The U.S. Securities and Exchange Commission has cracked the door to welcome crypto custody at a wide range of firms who've earned state charters as trust companies — a list that would include the trust affiliates of Coinbase, Kraken and other high-profile names in crypto.
The SEC's Division of Investment Management issued a so-called no-action letter on Tuesday, a document that assures that the regulator doesn't intend to pursue any enforcement actions by those engaging in the specific activity — in this case, that SEC-registered advisers and funds can park digital assets in state trusts.
Such qualified-custodian questions had represented a policy battleground during the tenure of former SEC chairs Gary Gensler and Jay Clayton, the former having led the agency to introduce a later-abandoned proposal that would have constrained what kinds of companies could handle the crypto of regulated investment advisers. Gensler made it clear he specifically meant to muscle out exchanges such as Coinbase.
But the SEC's new management — most notably Chairman Paul Atkins — is pursuing a crypto-forward campaign, with Atkins saying earlier this week that establishing industry policies is the agency's top priority (as assigned by pro-crypto President Donald Trump).

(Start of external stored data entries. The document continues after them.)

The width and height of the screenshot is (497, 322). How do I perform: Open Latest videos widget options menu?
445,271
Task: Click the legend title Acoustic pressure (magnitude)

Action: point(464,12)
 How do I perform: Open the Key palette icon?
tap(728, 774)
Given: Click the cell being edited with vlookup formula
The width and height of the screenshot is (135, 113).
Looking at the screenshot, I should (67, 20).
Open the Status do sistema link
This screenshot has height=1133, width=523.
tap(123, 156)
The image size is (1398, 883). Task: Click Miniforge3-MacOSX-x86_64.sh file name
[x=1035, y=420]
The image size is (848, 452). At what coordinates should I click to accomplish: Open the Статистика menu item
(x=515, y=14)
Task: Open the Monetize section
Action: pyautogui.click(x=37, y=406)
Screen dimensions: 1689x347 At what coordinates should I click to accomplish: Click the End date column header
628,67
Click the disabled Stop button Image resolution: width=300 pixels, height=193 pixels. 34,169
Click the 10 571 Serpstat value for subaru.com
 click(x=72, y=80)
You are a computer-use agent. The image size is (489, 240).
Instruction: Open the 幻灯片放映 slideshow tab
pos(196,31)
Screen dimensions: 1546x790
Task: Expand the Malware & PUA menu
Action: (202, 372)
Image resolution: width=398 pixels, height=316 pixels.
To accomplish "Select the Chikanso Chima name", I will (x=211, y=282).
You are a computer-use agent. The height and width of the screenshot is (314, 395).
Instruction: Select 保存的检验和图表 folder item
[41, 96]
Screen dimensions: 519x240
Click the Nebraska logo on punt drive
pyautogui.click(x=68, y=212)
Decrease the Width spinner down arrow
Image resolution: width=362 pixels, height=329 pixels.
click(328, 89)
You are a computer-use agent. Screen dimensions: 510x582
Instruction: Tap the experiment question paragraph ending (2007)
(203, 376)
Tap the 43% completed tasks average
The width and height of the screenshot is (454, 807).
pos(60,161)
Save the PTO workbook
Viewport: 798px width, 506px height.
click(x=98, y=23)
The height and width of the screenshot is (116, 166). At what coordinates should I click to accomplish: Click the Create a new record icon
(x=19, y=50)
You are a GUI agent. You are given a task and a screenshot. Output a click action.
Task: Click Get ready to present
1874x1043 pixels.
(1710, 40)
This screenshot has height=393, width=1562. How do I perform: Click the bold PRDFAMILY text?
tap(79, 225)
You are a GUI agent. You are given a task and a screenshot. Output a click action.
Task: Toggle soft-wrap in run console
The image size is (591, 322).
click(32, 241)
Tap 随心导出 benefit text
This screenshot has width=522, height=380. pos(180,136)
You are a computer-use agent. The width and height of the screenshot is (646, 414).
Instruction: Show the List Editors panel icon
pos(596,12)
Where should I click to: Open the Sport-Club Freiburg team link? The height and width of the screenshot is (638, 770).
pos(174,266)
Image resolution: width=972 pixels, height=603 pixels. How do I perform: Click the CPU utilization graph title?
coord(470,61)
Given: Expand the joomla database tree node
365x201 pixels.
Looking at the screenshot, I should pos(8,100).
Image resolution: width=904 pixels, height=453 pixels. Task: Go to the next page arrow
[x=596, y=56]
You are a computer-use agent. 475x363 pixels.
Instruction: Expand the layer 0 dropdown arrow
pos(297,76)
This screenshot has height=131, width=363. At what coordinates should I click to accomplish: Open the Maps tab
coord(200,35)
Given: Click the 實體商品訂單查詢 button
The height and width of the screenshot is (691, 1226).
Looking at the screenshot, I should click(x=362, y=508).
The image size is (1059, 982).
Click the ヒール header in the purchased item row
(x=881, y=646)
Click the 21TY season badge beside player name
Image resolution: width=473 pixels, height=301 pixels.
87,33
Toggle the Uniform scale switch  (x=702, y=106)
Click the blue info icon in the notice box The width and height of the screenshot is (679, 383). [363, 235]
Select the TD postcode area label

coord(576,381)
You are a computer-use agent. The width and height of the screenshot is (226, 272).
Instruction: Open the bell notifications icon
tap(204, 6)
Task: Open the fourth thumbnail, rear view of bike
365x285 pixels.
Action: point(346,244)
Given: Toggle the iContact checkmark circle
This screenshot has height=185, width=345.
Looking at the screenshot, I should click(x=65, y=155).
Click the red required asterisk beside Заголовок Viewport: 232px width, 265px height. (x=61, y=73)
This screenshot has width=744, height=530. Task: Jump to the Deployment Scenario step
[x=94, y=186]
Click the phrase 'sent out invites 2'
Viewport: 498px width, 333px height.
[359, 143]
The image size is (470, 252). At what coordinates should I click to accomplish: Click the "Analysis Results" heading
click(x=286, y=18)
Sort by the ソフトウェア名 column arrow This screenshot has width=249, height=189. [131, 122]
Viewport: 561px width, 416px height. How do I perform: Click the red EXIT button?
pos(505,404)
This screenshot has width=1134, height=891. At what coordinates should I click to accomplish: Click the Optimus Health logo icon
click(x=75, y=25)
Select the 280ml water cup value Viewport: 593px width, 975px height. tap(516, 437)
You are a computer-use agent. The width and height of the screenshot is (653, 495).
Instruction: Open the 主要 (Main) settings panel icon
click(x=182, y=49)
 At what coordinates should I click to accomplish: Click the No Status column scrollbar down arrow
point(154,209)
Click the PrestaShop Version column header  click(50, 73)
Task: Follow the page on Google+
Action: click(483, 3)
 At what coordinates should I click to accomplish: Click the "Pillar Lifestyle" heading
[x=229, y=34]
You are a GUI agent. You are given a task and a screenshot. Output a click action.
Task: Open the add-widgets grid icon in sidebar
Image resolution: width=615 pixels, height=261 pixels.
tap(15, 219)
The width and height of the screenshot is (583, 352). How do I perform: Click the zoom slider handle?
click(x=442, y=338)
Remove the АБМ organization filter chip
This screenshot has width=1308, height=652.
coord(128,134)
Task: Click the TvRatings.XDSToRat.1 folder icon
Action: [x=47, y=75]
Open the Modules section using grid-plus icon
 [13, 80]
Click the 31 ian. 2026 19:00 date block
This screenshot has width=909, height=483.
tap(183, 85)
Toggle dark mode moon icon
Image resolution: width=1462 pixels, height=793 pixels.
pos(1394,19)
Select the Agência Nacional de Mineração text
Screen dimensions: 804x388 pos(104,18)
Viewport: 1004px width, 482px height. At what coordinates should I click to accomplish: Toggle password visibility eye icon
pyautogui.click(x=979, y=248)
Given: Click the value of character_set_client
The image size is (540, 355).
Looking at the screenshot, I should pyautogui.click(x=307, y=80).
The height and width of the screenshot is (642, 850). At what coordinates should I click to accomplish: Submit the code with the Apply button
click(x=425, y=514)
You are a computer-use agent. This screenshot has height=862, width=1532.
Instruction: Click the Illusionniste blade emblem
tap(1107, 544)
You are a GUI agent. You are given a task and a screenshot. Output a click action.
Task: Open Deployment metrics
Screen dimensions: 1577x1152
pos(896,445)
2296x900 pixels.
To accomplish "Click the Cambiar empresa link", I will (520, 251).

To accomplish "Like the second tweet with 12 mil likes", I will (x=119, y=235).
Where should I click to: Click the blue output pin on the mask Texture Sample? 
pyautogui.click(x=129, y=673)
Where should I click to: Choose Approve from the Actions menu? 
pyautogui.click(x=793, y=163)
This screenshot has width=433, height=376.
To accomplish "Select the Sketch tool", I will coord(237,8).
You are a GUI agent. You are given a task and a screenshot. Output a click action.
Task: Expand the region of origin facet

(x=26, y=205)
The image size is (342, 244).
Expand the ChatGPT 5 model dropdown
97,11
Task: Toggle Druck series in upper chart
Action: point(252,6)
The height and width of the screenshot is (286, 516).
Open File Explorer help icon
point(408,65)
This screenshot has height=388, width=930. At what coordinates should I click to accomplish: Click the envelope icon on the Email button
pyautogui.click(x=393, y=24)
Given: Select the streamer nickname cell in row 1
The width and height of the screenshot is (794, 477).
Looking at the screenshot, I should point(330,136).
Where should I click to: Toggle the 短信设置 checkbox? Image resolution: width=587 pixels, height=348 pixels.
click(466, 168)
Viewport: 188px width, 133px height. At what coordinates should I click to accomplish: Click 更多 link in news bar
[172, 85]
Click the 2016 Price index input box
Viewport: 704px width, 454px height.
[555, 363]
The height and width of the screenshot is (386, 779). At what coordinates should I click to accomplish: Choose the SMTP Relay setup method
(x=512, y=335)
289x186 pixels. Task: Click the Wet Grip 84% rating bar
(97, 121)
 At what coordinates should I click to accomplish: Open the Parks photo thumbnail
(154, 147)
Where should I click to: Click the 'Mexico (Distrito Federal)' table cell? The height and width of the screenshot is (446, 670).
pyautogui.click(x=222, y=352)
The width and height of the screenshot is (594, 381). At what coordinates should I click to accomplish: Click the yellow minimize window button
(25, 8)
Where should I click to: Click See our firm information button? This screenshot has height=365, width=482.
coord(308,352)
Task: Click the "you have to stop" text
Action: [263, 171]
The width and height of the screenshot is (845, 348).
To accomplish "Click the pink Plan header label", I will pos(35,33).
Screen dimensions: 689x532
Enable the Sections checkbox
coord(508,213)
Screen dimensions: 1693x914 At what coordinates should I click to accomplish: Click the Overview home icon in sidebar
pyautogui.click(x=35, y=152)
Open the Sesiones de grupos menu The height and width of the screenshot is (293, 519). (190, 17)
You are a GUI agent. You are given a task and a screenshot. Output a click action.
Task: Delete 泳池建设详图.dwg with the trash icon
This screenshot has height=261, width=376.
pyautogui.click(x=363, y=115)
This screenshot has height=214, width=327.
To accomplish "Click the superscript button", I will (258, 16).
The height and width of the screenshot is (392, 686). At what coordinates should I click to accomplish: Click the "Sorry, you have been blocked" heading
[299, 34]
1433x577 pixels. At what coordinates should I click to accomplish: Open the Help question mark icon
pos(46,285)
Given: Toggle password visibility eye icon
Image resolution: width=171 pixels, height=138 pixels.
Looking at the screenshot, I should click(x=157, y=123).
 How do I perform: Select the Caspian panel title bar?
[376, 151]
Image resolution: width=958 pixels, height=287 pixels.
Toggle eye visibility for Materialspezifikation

While Tuesday's no-action letter isn't a formal agency rule, it carries enough weight to free firms from short-term compliance worries. Specifically, the document said the SEC "would not recommend enforcement action to the commission under the custody provisions against a registered adviser or regulated fund for treating a state trust company as a 'bank' with respect to the placement and maintenance of crypto assets."
The earlier argument from Gensler was that crypto firms weren't safe and sufficiently regulated to qualify as risk-free enough for registered investment advisers to keep their customers' assets.
"Even though it was never adopted, the proposal has created problems for investment advisers through its assertion that most crypto assets are likely to be funds or crypto asset securities covered by the current rule, and thus must be maintained with a qualified custodian," Commissioner Hester Peirce said in a speech in Singapore on Tuesday.
She argued that the agency "should consider updating the rules governing permissible custodians for registered investment advisers and investment companies," adding that maybe technologically adept companies should be permitted to custody assets themselves.
But Democratic Commissioner Caroline Crenshaw, who was allied with Gensler on this point two years ago, issued a statement opposing the no-action treatment, saying the SEC is effectively treating crypto as something apart from the rest of the financial sector. And it's ignoring the efforts of firms pursuing federal chartering from the Office of the Comptroller of the Currency.
"Rather than create a level playing field, we leave investors and the markets to gamble in an unnecessary game of 50-state regulatory roulette – just to accommodate crypto," she said. "Executing a shift of this magnitude via no-action relief without public comment and without any economic analysis is ill-advised for many reasons, not least of which because it likely violates the Administrative Procedure Act, though this has become commonplace by this commission."
The SEC has been pursuing a number of crypto policies under Atkin's recent Project Crypto, and the chairman has set an agenda to issue formal crypto rules in the coming months. Meanwhile, Congress has made extensive progress on legislation to more completely regulate the U.S. digital assets markets.